Les pêcheurs français, qui cuisinaient cette riche soupe à base de poisson et de légumes dans des chaudières (du latin caldaria, chaudron, de caldus, chaud), ont amené leur recette en Amérique du Nord, où, suite à une déformation du nom du pot utilisé pour la cuisiner, on l’a baptisée chowder. Jetez un coup d’œil à cette recette de chowder au safron, au maïs et aux fruits de mer ; je l’ai essayée samedi, vous m’en direz des nouvelles.

De | 2016-06-08T12:51:24+00:00 19 septembre 2005|Mots|1 commentaire

À propos de l'auteur:

Celine

Je m’appelle Céline Graciet et j’offre mes services de traduction de l’anglais au français à différents clients travaillant dans des secteurs variés.

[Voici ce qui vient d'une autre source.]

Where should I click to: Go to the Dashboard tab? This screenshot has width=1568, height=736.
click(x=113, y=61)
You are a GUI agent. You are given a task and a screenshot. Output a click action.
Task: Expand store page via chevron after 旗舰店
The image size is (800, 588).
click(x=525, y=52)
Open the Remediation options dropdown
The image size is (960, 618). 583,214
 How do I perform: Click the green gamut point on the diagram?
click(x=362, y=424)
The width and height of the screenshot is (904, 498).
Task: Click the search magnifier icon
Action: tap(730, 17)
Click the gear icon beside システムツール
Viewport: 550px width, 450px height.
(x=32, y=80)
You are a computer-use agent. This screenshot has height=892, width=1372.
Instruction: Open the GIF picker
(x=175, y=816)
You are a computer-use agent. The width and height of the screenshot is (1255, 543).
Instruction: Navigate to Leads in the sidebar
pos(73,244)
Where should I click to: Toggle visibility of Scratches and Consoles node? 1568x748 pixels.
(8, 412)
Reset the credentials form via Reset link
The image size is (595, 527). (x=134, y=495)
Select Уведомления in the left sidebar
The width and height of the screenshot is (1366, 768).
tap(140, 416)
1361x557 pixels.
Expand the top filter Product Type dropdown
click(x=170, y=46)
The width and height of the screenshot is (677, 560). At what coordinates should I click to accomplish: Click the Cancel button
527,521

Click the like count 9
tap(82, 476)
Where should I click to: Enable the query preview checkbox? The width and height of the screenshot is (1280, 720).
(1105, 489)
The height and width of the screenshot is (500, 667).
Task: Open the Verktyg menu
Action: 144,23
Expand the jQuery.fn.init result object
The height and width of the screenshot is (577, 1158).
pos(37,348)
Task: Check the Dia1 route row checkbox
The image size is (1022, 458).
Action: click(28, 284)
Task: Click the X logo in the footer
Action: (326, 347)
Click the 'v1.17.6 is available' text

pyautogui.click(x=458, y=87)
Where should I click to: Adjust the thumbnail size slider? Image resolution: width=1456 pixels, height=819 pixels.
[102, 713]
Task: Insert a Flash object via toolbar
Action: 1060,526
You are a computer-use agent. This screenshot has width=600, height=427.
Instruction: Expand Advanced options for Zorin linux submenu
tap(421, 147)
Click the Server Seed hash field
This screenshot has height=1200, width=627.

En 2003, j’ai lancé un blog abordant des sujets variés : les langues, la traduction, l’anglais, le français et tout ce qui touche au secteur de la traduction et à la vie d’une traductrice.

Un commentaire

  1. youenn septembre 25, 2005 à 10:18

    C’est dans les vieux pots, etc.
    Au Canada francophone -chez les Cajuns aussi- une marmite est toujours appelé “chaudière”. La soupe aux pois et le sirop d’érable se préparent donc encore dans une “chaudière”. L’emprunt du mot par les anglophones américains a-t-il plutôt été fait aux pêcheurs ou aux coureurs des bois? Une cartographie des différentes recettes de “chowder” (avec poisson ou avec lard?)nous donnerait des indications.
    Pour rester dans le domaine des langues romanes, connaissez-vous la “caldeirada”, délicieuse soupe de poisson portugaise, cuite dans une… “caldeira”? De même, les pêcheurs espagnols préparent leur “caldereta de pescado” dans leur “caldera”.
    En breton, on a le mot “kaoter” pour désigner le récipient. Ce que les pêcheurs y cuisaient était la “kaoteriad”, passé en français régional de Bretagne sous la forme “cotriade”.